• What to do: Reproduce the material below verbatim, line for line, and omit the pictures from your reply.

• Information shown:
__________________________________________________

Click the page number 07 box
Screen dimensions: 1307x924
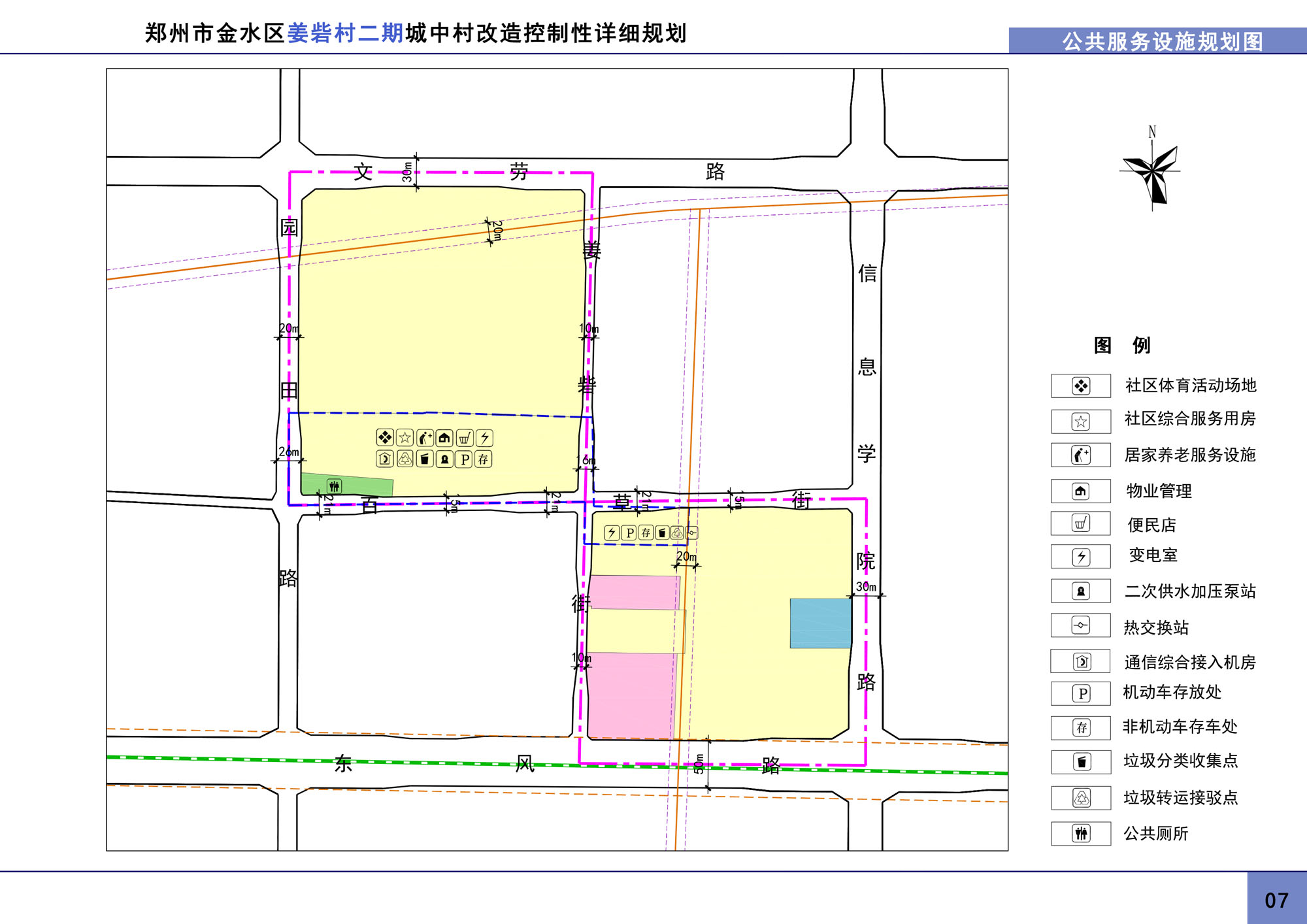coord(1276,900)
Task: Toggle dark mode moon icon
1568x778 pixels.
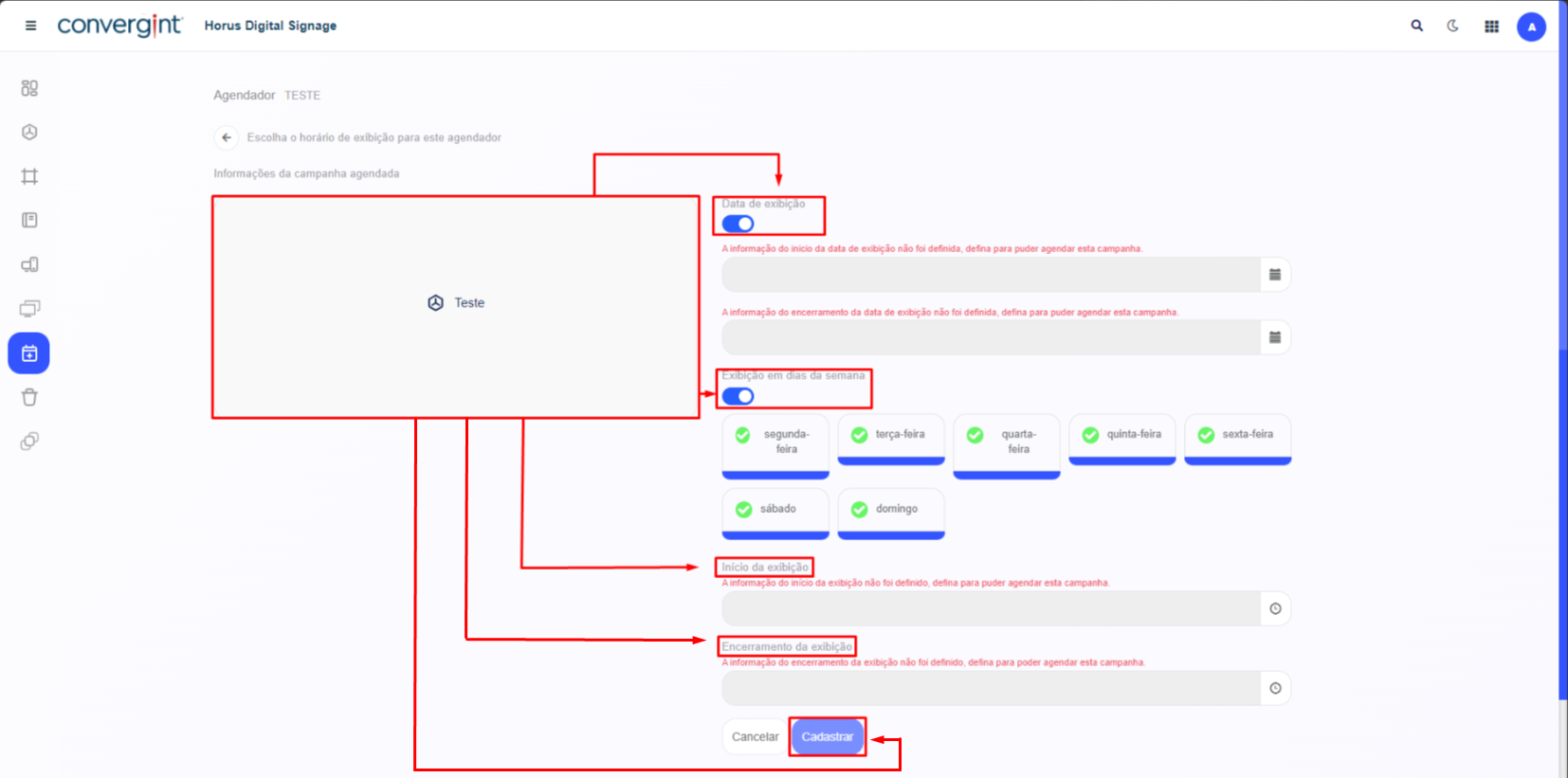Action: pos(1452,26)
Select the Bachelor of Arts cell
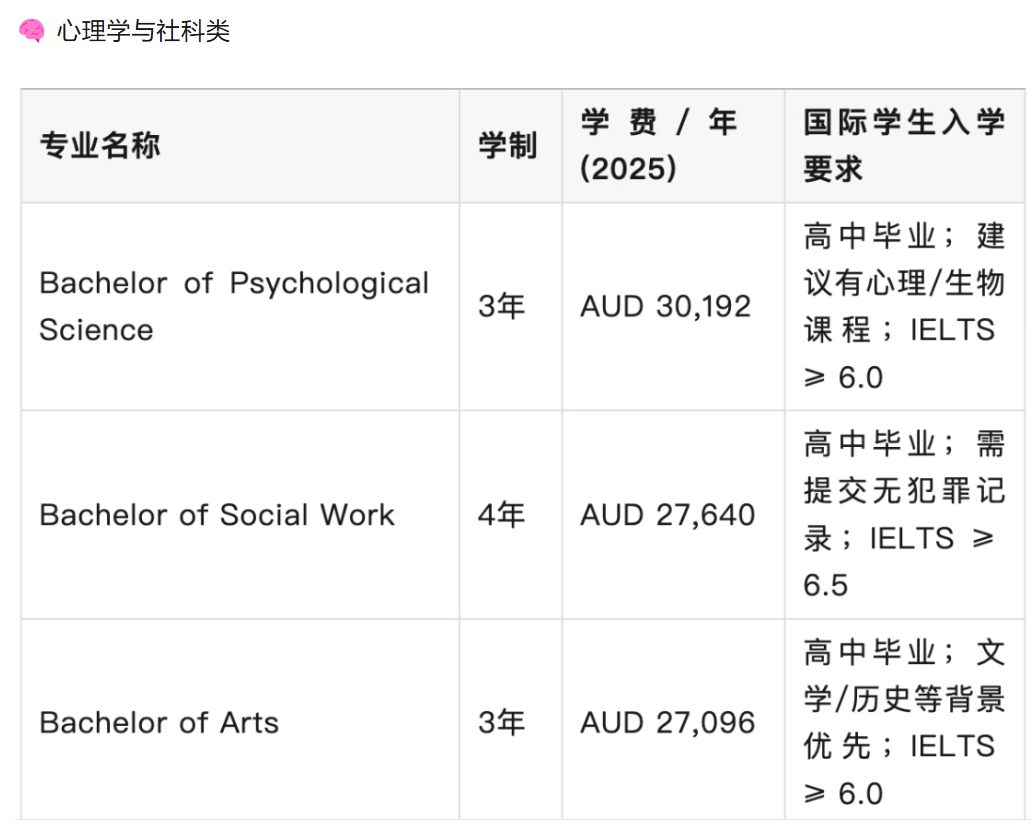The height and width of the screenshot is (825, 1036). coord(159,723)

__________________________________________________

• Complete response:
Click the page number 07 box
Screen dimensions: 1307x924
coord(1276,900)
Task: Toggle dark mode moon icon
1568x778 pixels.
Action: pos(1452,26)
Select the Bachelor of Arts cell
The height and width of the screenshot is (825, 1036). coord(159,723)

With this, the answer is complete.